# Dual Quaternion Based Powered Descent Guidance with State-Triggered   Constraints

**Authors:** Taylor P. Reynolds, Michael Szmuk, Danylo Malyuta, Mehran Mesbahi,, Behcet Acikmese, John M. Carson III

arXiv: 1904.09248 · 2020-09-01

## TL;DR

This paper introduces a real-time capable numerical algorithm for 6-DOF powered descent guidance using dual quaternions, incorporating novel state-triggered range constraints for terrain navigation, and demonstrates its effectiveness through numerical case studies.

## Contribution

It develops a new trajectory optimization method using dual quaternions and state-triggered constraints, enabling real-time, constrained descent guidance for landing scenarios.

## Key findings

- The algorithm successfully incorporates line of sight constraints within specified slant ranges.
- It demonstrates robustness to initial conditions in Monte Carlo simulations.
- The method achieves real-time performance with iterative convex optimization.

## Abstract

This paper presents a numerical algorithm for computing 6-degree-of-freedom free-final-time powered descent guidance trajectories. The trajectory generation problem is formulated using a unit dual quaternion representation of the rigid body dynamics, and several standard path constraints. Our formulation also includes a special line of sight constraints that is enforced only within a specified band of slant ranges relative to the landing site, a novel feature that is especially relevant to Terrain and Hazard Relative Navigation. We use the newly introduced state-triggered constraints to formulate these range constraints in a manner that is amenable to real-time implementations. The resulting non-convex optimal control problem is solved iteratively as a sequence of convex second-order cone programs that locally approximate the non-convex problem.

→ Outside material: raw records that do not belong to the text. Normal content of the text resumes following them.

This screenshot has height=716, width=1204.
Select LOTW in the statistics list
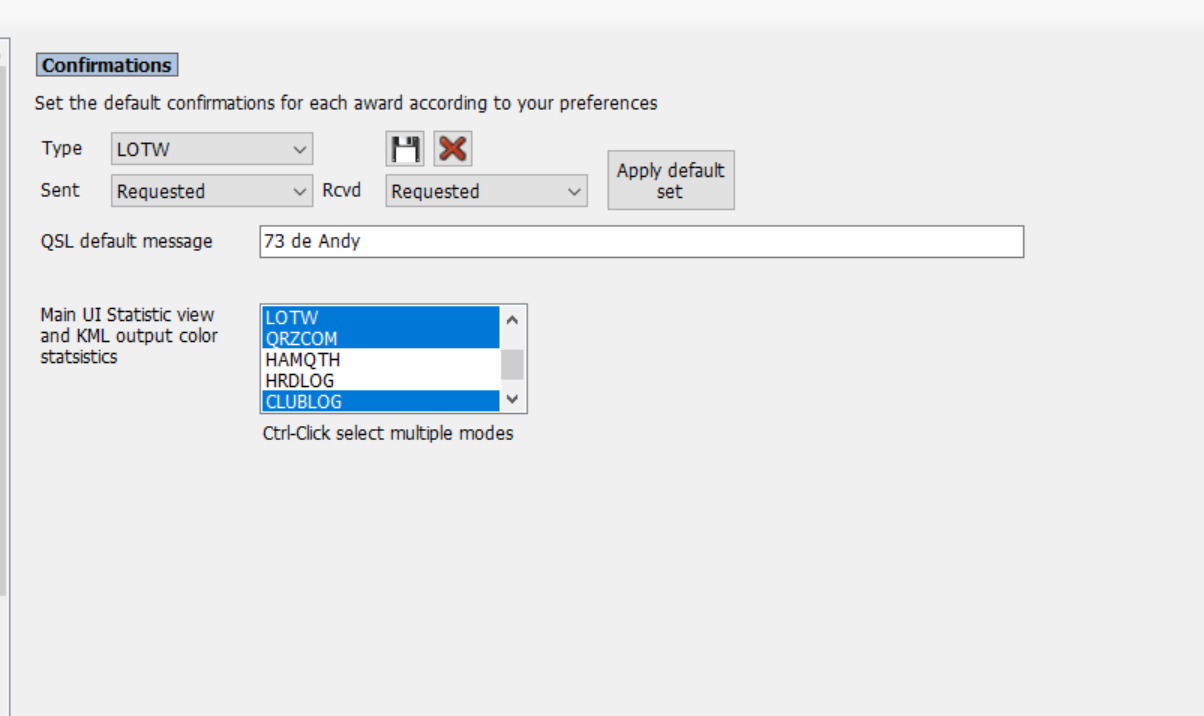coord(381,318)
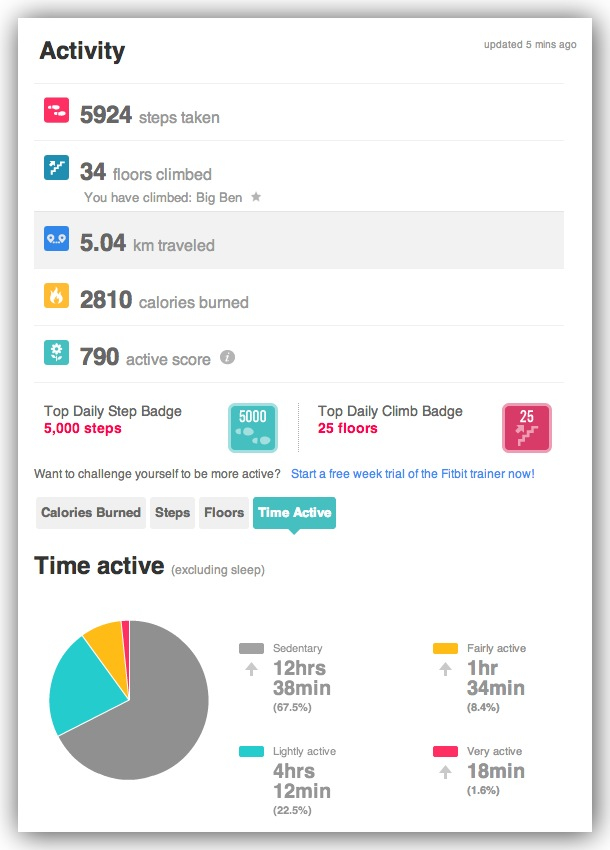Click the blue km traveled icon
Image resolution: width=610 pixels, height=850 pixels.
pyautogui.click(x=56, y=240)
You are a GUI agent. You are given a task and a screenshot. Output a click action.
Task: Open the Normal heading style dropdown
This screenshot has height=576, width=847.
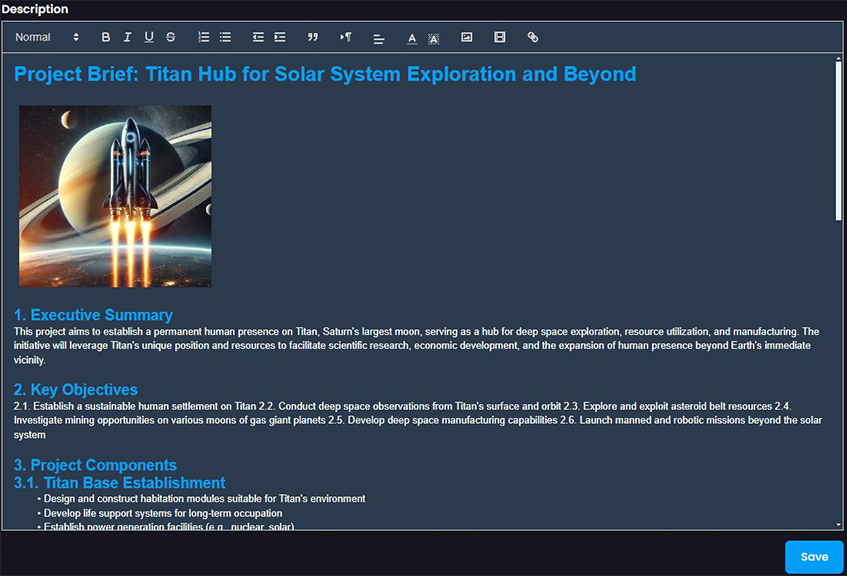[47, 37]
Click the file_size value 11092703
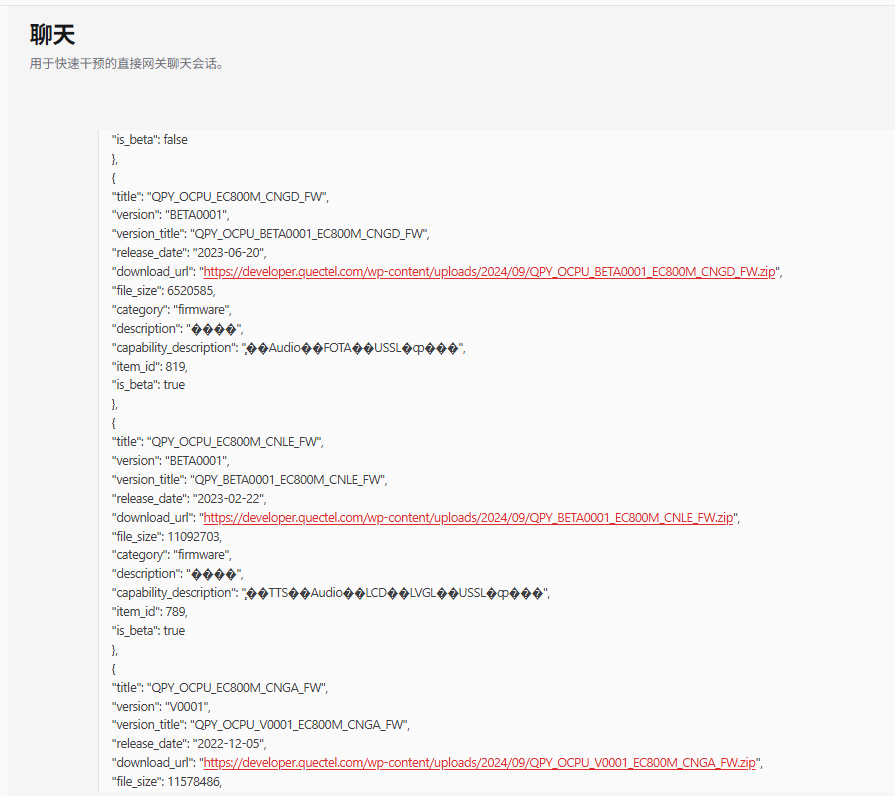The image size is (895, 796). (193, 536)
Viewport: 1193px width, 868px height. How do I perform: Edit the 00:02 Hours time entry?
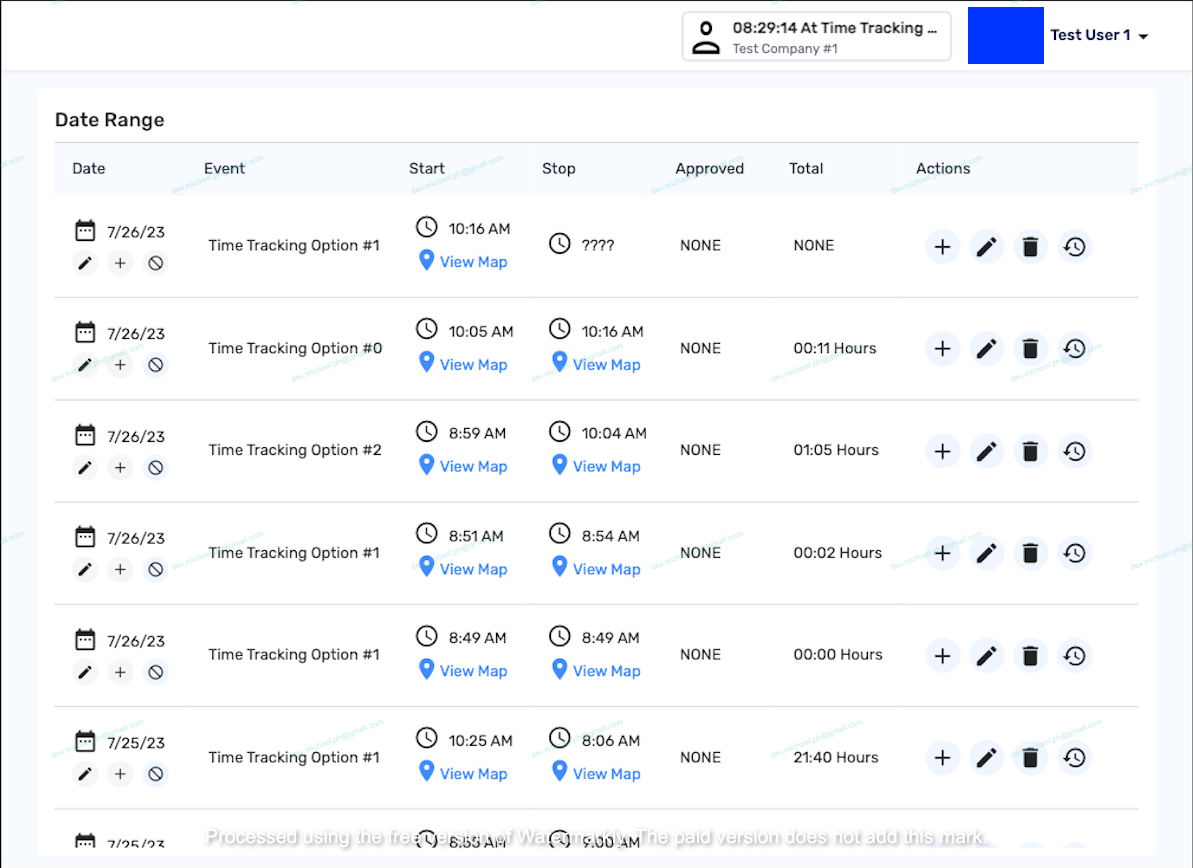coord(987,553)
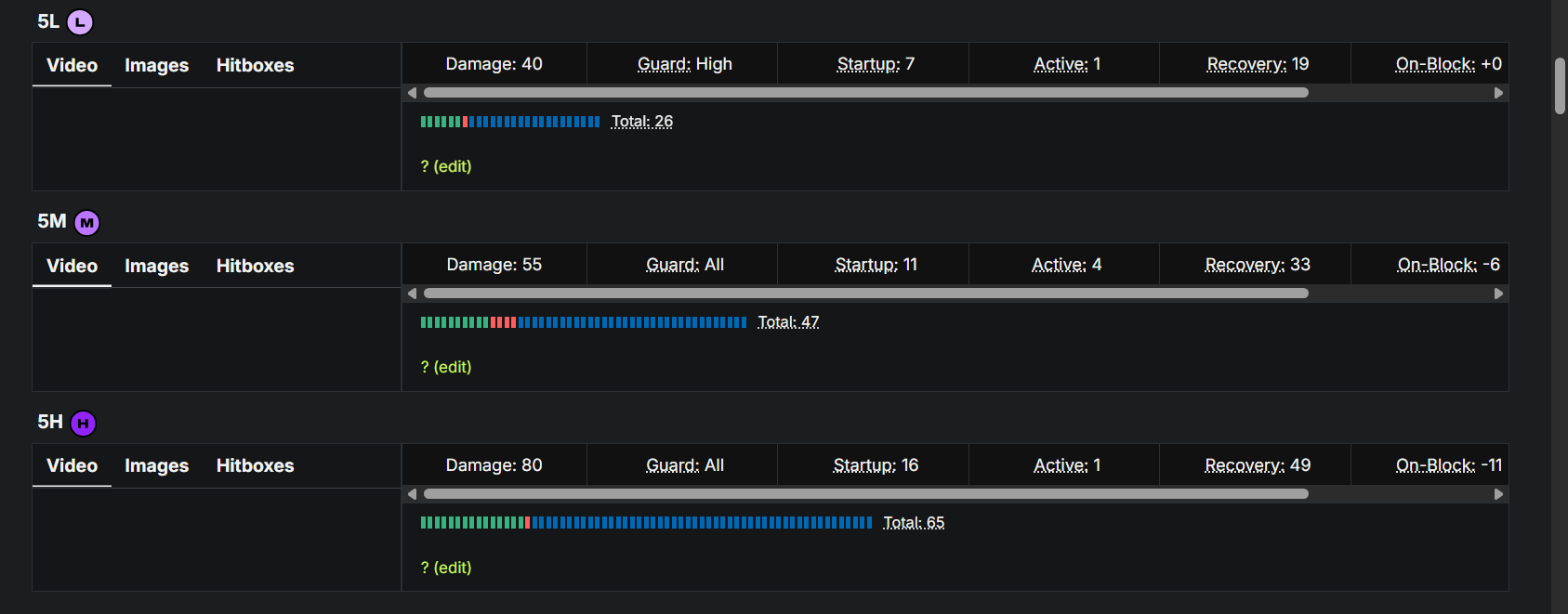Click left scroll arrow in 5L data table
The height and width of the screenshot is (614, 1568).
click(412, 93)
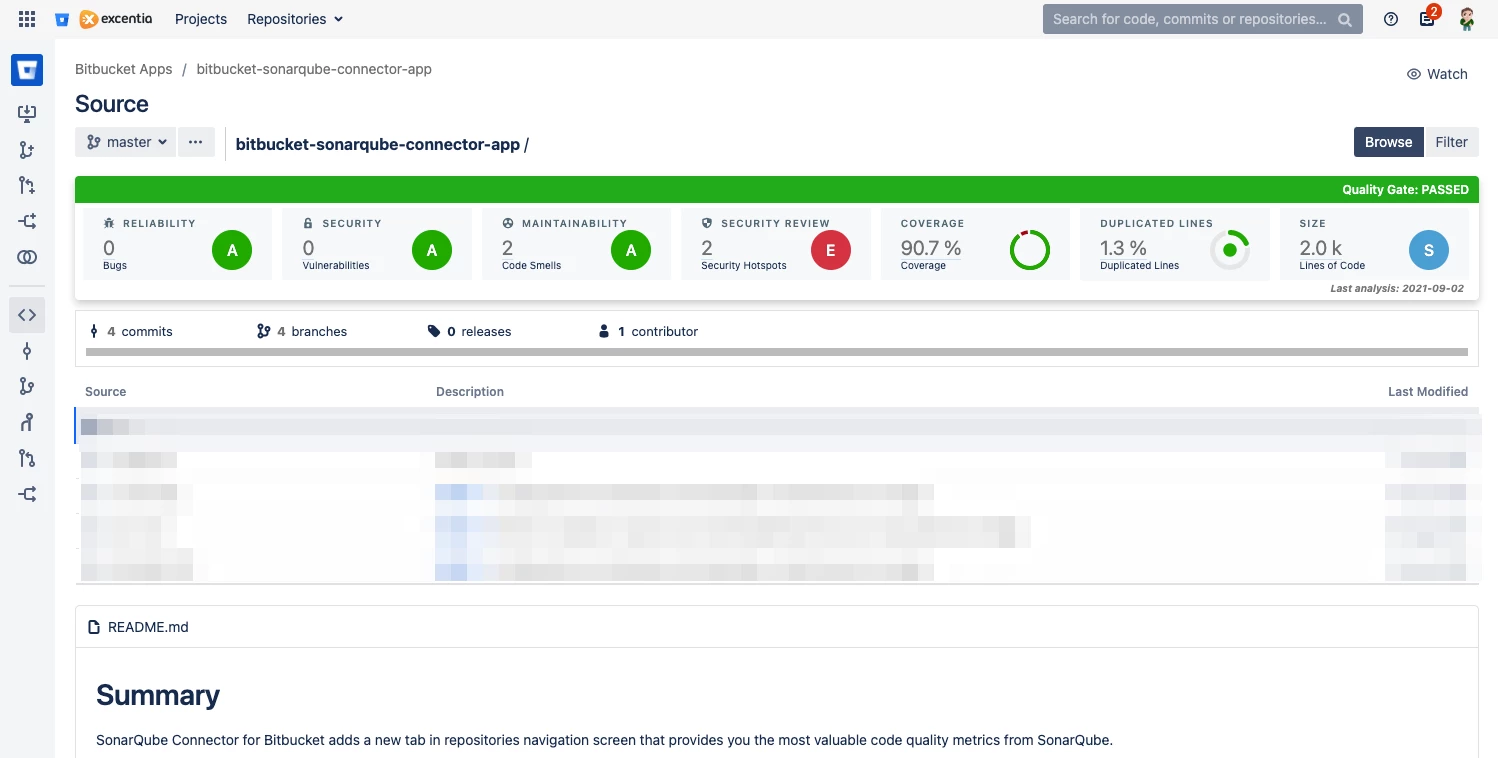
Task: Click Projects in the top navigation
Action: pos(200,19)
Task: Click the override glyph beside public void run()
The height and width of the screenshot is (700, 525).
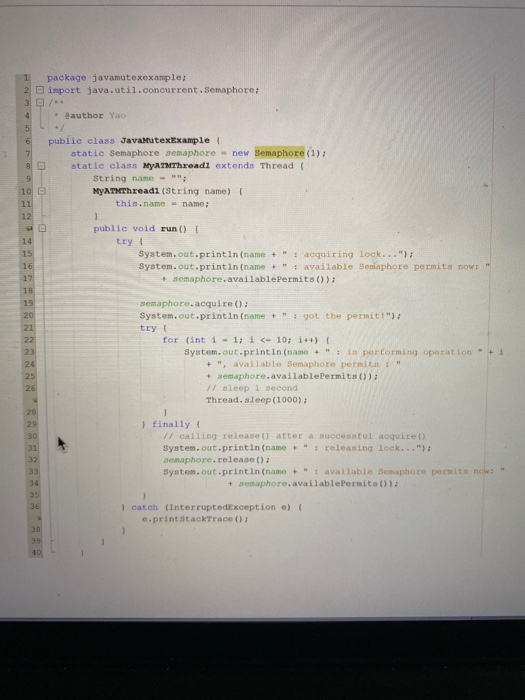Action: click(x=30, y=228)
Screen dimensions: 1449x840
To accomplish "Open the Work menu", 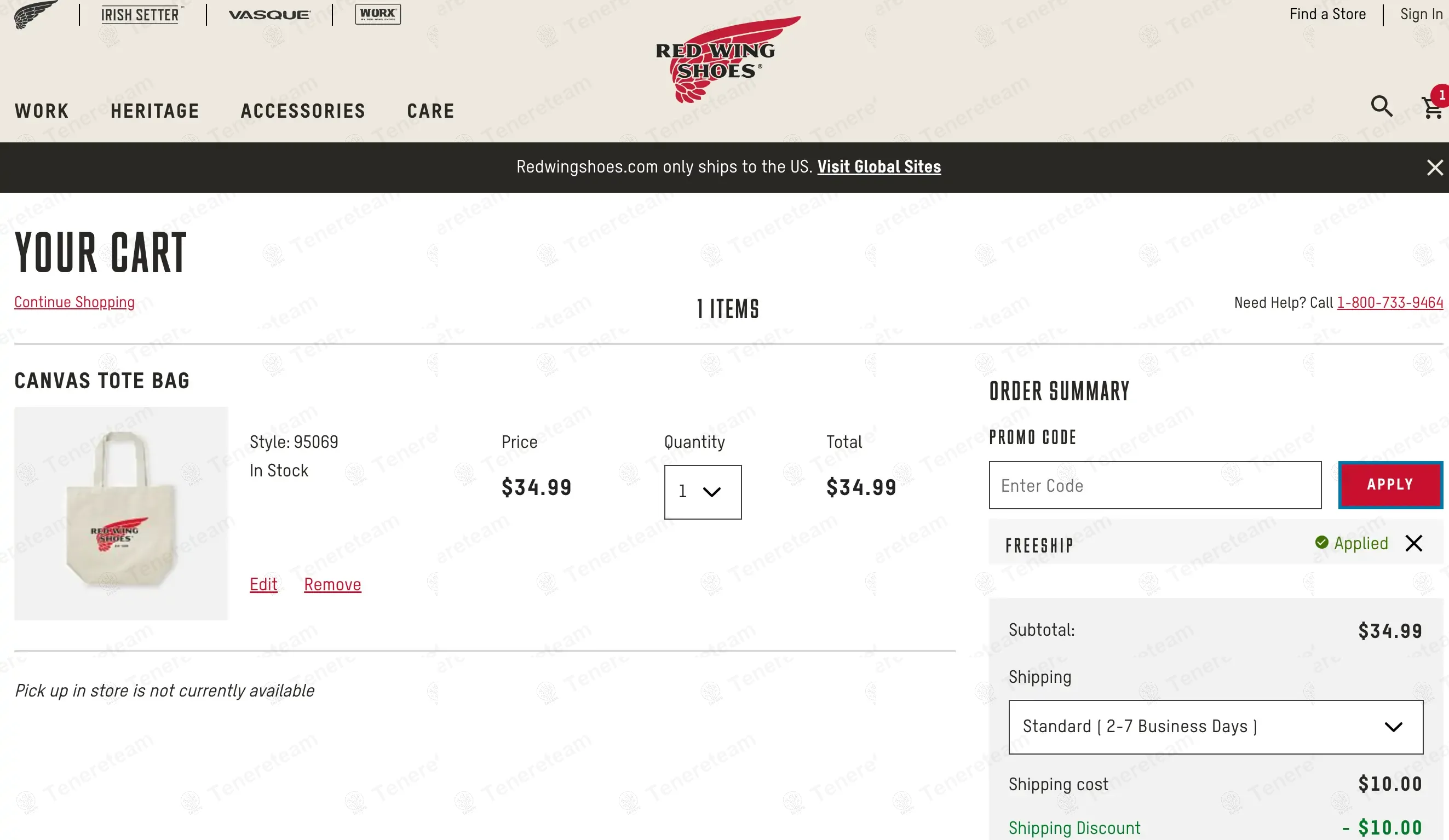I will coord(42,111).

Each second-order cone program is solved using a customizable interior point method solver. Also introduced are a scaling method and a new heuristic technique that guide the convergence process towards dynamic feasibility. To demonstrate the capabilities of our algorithm, two numerical case studies are presented. The first studies the effect of including a slant-range-triggered line of sight constraint on the resulting trajectories. The second study performs a Monte Carlo analysis to assess the algorithm's robustness to initial conditions and real-time performance.